*Exercise goal*
Can you reproduce, word for word, the stretch of the cook kit thread below that opens with the words containing "One of the things" and closes with "what the scenerio."?

*Given passage*

________________________

# Lighten your BOB cook kit!!



## WWhermit (Mar 1, 2012)

One of the things I tend to see people struggle with when putting together their bugout bags is food, or more specifically, their cook kits. I think that many don't realize that there are many lightweight options that don't cost much at all, and just don't know where to look.

Coming from a backpacking background, I'm very familiar with this area. I thought I might offer an option to some folks that are interested in cutting down their 3 pound cooking kits to say, 3 ounces. Interested?

A youtube buddy of mine made a great video on this. I was going to make one myself, but he did a much better job than I could have. With his permission, I've linked it here for you. By the way, check out his other videos. He's very informative and entertainin.


----------



## mpguy18 (Sep 7, 2011)

Very interesting! Light and efficient. This would be easy to find the necessary items no matter what the scenerio.


----------



## runningYank (Mar 7, 2013)

Great idea! Do you have any idea how many uses you'll get out of the "pot" or "stove" before they're unusable?


----------



## WWhermit (Mar 1, 2012)

runningYank said:


> Great idea! Do you have any idea how many uses you'll get out of the "pot" or "stove" before they're unusable?


Well, I've got the same homemade stove as the one Sintax made, and it's lasted me over a year. Using it on weekends. These stoves are very popular to make in the ultralight backpacking world, and I know of some people that can safely say that they've gotten 500 meals cooked on it without failing.

For the pot, I don't have that information. If you're just boiling water, that thing, I imagine, would last a long, long time. I have a titanium pot myself that I bought over a year ago, and it still shows no damage.

________________________

*Rows*
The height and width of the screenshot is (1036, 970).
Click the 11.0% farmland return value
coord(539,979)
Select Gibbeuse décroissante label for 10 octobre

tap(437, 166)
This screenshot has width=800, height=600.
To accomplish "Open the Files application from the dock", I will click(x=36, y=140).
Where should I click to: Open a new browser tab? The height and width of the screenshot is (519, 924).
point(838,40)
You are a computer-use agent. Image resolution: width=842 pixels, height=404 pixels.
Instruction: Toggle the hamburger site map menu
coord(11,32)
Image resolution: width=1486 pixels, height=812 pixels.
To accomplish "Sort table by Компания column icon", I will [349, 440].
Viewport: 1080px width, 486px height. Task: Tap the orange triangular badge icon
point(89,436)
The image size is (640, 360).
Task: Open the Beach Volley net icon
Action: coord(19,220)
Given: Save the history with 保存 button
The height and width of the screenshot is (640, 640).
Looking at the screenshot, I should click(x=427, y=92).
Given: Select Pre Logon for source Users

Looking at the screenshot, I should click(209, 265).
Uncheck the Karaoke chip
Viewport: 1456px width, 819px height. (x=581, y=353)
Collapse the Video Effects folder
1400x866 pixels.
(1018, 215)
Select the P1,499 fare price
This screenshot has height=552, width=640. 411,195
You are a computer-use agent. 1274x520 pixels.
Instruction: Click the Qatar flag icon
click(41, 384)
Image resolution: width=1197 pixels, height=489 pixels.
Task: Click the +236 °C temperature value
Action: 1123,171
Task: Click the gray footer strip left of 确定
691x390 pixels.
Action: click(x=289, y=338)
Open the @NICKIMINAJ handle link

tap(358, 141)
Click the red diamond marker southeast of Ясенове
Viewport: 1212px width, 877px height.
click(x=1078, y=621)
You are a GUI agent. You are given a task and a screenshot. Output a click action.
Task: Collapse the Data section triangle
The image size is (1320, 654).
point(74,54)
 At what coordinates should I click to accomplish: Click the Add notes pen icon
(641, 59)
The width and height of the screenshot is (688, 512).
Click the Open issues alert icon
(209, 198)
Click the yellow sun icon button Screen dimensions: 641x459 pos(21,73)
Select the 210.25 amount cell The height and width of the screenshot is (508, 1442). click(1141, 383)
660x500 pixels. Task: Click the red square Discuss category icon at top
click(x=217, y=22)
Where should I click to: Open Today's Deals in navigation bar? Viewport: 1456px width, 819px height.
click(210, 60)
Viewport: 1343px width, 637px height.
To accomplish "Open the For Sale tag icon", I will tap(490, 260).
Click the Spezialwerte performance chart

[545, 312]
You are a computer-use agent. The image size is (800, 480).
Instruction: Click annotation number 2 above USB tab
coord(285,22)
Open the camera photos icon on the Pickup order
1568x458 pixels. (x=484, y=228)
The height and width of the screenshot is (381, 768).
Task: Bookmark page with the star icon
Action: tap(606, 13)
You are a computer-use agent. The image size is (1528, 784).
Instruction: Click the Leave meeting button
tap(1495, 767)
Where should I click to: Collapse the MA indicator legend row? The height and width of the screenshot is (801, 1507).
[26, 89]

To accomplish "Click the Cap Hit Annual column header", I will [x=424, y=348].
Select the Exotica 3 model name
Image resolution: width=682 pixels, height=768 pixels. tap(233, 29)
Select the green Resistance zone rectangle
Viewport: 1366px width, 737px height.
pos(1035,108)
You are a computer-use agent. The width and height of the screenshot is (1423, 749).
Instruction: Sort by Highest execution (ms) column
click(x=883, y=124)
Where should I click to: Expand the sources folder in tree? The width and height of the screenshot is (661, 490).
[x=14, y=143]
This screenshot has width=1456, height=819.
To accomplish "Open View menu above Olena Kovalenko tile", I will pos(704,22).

________________________

*Response for this exercise*
One of the things I tend to see people struggle with when putting together their bugout bags is food, or more specifically, their cook kits. I think that many don't realize that there are many lightweight options that don't cost much at all, and just don't know where to look.

Coming from a backpacking background, I'm very familiar with this area. I thought I might offer an option to some folks that are interested in cutting down their 3 pound cooking kits to say, 3 ounces. Interested?

A youtube buddy of mine made a great video on this. I was going to make one myself, but he did a much better job than I could have. With his permission, I've linked it here for you. By the way, check out his other videos. He's very informative and entertainin.


----------



## mpguy18 (Sep 7, 2011)

Very interesting! Light and efficient. This would be easy to find the necessary items no matter what the scenerio.